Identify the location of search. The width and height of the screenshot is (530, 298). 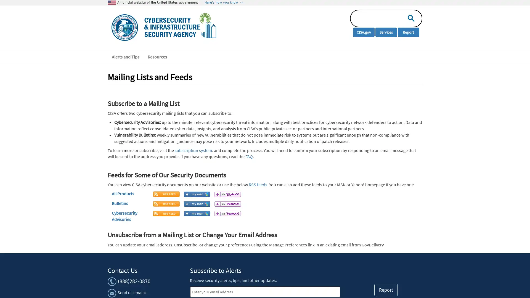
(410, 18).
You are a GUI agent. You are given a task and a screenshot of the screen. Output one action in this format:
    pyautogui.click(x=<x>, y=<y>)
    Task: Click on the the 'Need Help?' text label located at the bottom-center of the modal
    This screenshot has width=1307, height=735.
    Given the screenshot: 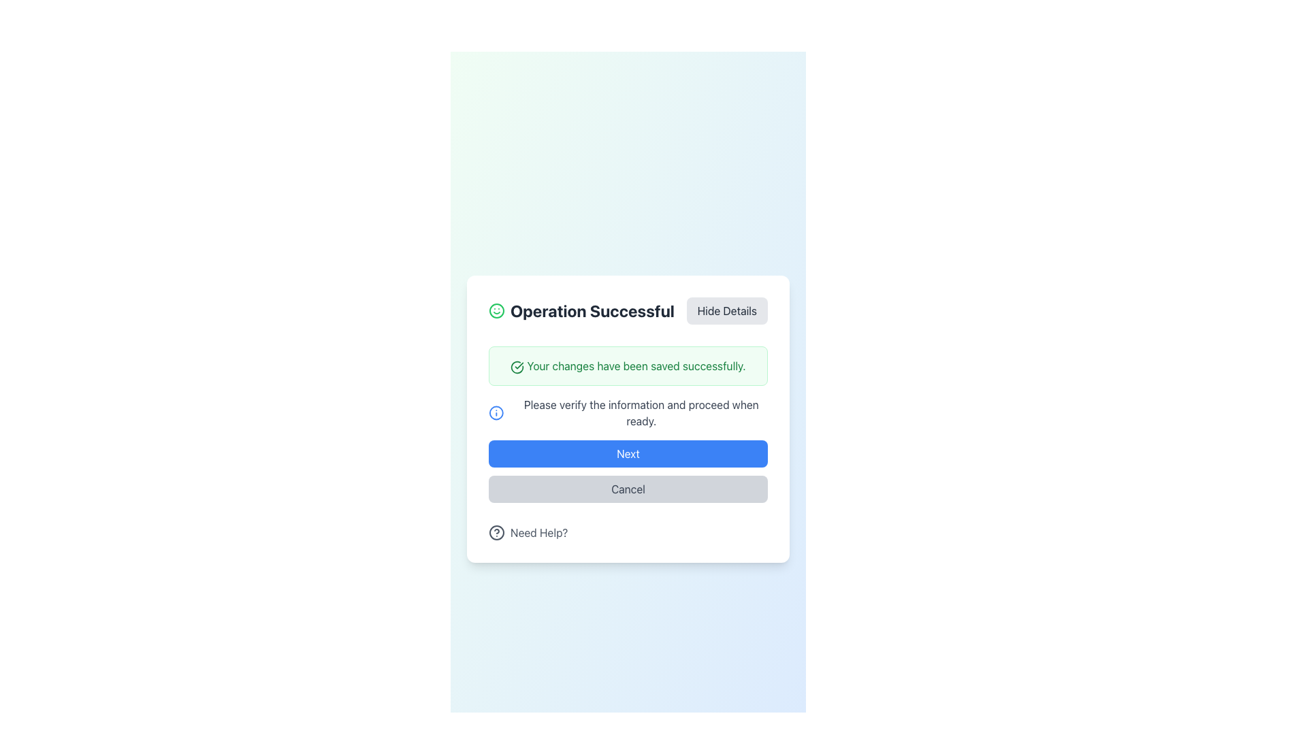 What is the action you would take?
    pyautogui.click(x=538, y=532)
-- -- --
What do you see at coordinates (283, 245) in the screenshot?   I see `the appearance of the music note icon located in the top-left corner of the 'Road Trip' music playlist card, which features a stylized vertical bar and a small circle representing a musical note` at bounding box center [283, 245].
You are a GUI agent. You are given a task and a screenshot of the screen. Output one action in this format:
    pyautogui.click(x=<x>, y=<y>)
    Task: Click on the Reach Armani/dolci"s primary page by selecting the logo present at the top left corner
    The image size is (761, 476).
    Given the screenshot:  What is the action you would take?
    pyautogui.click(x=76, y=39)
-- -- --
Copy the records verbatim, from the line with "What do you" to the line with "pyautogui.click(x=76, y=39)".

### Full output:
What do you see at coordinates (283, 245) in the screenshot?   I see `the appearance of the music note icon located in the top-left corner of the 'Road Trip' music playlist card, which features a stylized vertical bar and a small circle representing a musical note` at bounding box center [283, 245].
You are a GUI agent. You are given a task and a screenshot of the screen. Output one action in this format:
    pyautogui.click(x=<x>, y=<y>)
    Task: Click on the Reach Armani/dolci"s primary page by selecting the logo present at the top left corner
    The image size is (761, 476).
    Given the screenshot:  What is the action you would take?
    pyautogui.click(x=76, y=39)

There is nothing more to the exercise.